EXTRAIT
........
Certes, un tel débat, qui est prévu constitutionnellement sous réserve de l’accord de la „conférence des présidents“, qui réunit ceux des différentes commissions spécialisées et des groupes politiques, ne saurait revenir légalement sur la loi elle-même. Mais certains des signataires les plus en vue, parmi les élus de gauche et d’extrême gauche principalement, et plus que tout des Verts, font valoir que le chef de l’Etat pourrait, lui, lorsque le Conseil se sera prononcé, refuser la promulgation de la loi, ou du moins la différer sine die.
L’objet de cette opposition, réunissant un soutien populaire qui constitue une première sous la Ve République, c’est ce que tout le monde appelle désormais la „loi Duplomb“. Du nom d’un sénateur LR de la Haute-Loire, département très rural où il a d’abord dirigé les instances locales de la FNSEA (Fédération nationale des syndicats d’exploitants agricoles), un milieu socio-professionnel dans lequel il était personnellement très engagé. Cet élu du Massif central est l’auteur d’une proposition de loi adoptée à la fin de la dernière session parlementaire, et qui tend notamment à abroger l’interdiction faite aux paysans français d’utiliser certains insecticides appartenant au groupe des néonicotinoïdes. Et aux Français seulement, puisque la directive européenne actuellement en vigueur, au contraire, l’autorise sur l’ensemble du territoire de l’Union. Mais on sait que Paris a souvent tendance à durcir les prescriptions de Bruxelles en matière de normes, ce qui ne contribue d’ailleurs pas à répandre l’europhilie dans les différents milieux concernés.
........
INFORMATIONS AFFICHÉES

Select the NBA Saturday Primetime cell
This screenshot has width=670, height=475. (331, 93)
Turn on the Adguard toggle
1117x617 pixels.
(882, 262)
........
ACTIVITÉS PROPOSÉES
**A.** Dans l'extrait sur la loi Duplomb, de quel département le sénateur qui a donné son nom à la loi est-il l'élu ?
**B.** Reproduisez le passage de l'extrait sur la loi Duplomb situé entre « Certes, un tel » et « différer sine die. », ces deux bornes comprises.

RÉPONSES SUCCESSIVES
**A.** La Haute-Loire.

**B.**
Certes, un tel débat, qui est prévu constitutionnellement sous réserve de l’accord de la „conférence des présidents“, qui réunit ceux des différentes commissions spécialisées et des groupes politiques, ne saurait revenir légalement sur la loi elle-même. Mais certains des signataires les plus en vue, parmi les élus de gauche et d’extrême gauche principalement, et plus que tout des Verts, font valoir que le chef de l’Etat pourrait, lui, lorsque le Conseil se sera prononcé, refuser la promulgation de la loi, ou du moins la différer sine die.